Then, in April 2014, Chaves had another dinner, this time with three New York Times reporters, including Goldstein and Protess. At that dinner, the reporters asked questions about the Walters investigation. In response to their questions, Chaves told the Times reporters “the FBI was investigating a number of different stocks” in which Walters had made investments.
The record shows that Chaves after his initial dinner and lunch meetings, remained in continued contact with the New York Times and the Wall Street Journal reporters, that ultimately involved Chaves switching to his personal email account and to his personal cellphone. Bharara’s report also noted Chaves and the reporters left voicemail messages to reconnect when efforts by the reporters and the FBI Special Agent to speak by phone initially failed.

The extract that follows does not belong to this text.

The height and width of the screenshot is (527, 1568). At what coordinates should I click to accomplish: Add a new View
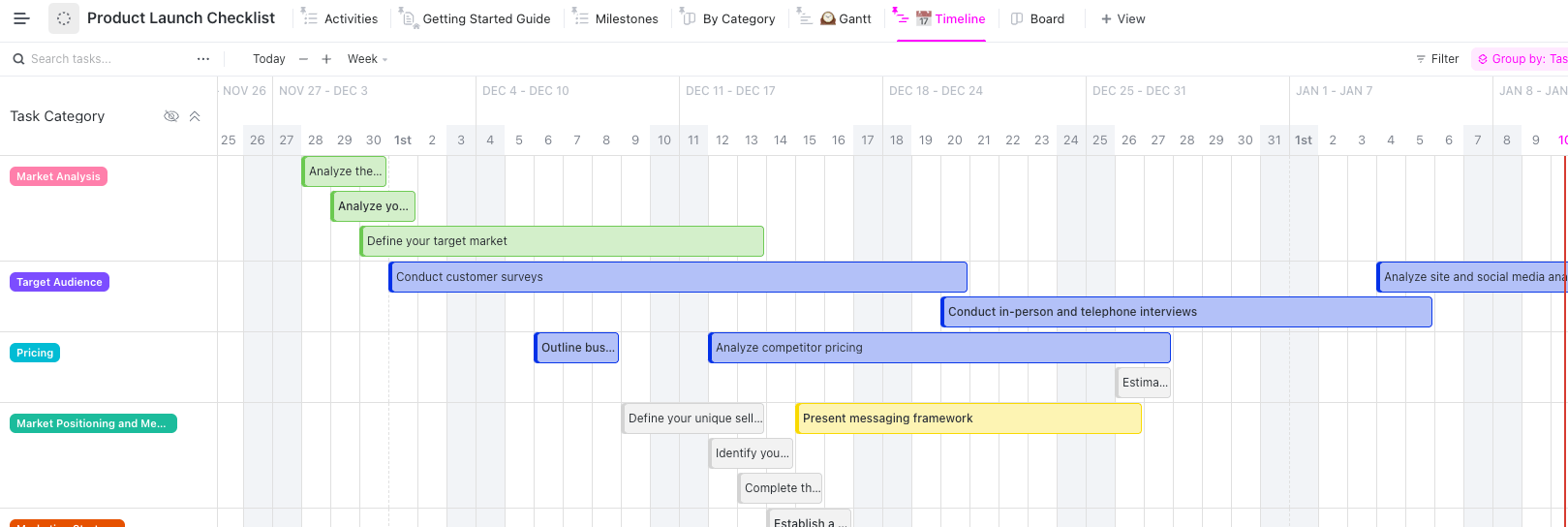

Preet Bharara’s December 2016 memorandum that the U.S. District Court ultimately forced to be released publicly in a non-redacted form, pleads predictably that the FBI was somehow unable to determine exactly what Chaves told the newspapers in his many contacts, including those conveyed via his personal email and his personal cellphone.
“[Special Agent David Chaves] has admitted that, in 2013 and 2014, he was a repeated source of information regarding the Investigation to as many as four reporters: Matthew Goldstein and Ben Protess at the Times, and Susan Pulliam and Michael Rothfeld at the Journal,” Bharara’s report to the court admitted.
Trial by newspaper begins
“Federal investigators are pursuing a major insider-trading probe involving finance, gambling and sports, examining the trading of investor Carl Icahn, golfer Phil Mickelson and Las Vegas bettor William ‘Billy’ Walters,” the first paragraph of the Wall Street Journal disclosed in an article published on May 30, 2014.

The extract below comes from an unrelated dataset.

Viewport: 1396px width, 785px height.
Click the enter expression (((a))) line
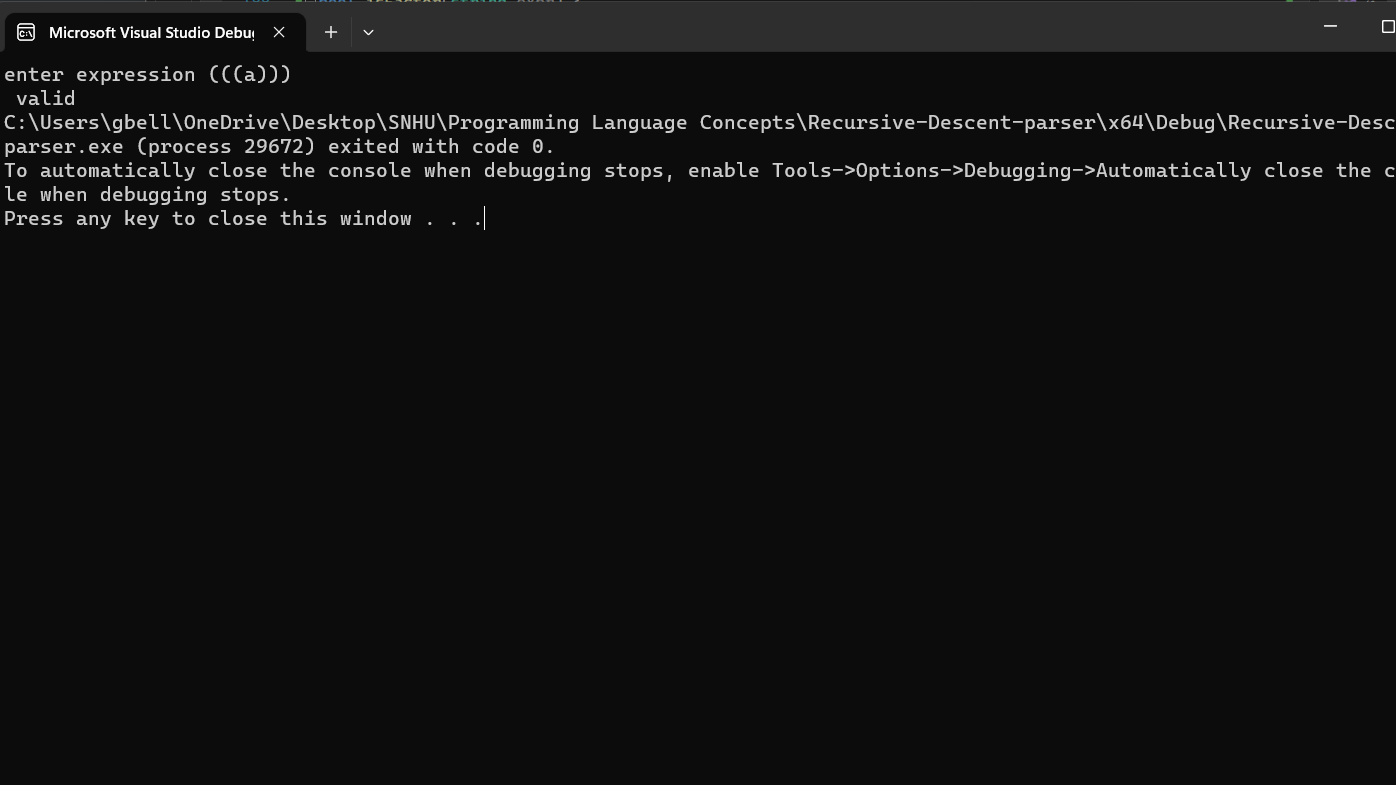click(148, 74)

“The Federal Bureau of Investigation and the Securities and Exchange Commission are examining whether Mr. Mickelson and Mr. Walters traded illicitly on nonpublic information from Mr. Icahn about his investments in public companies, people briefed on the probe said,” the article continued, typically citing unnamed, anonymous “insider” sources.
“Investigators are examining whether over the past three years Mr. Icahn tipped Mr. Walters—famous in Las Vegas for his sports-betting acumen—about potentially market-moving investments by Mr. Icahn’s company,” the Wall Street Journal article continued.
“The FBI and SEC are examining whether Mr. Walters on at least one occasion passed a tip on to Mr. Mickelson, these people said, and are studying the two men’s trading patterns.”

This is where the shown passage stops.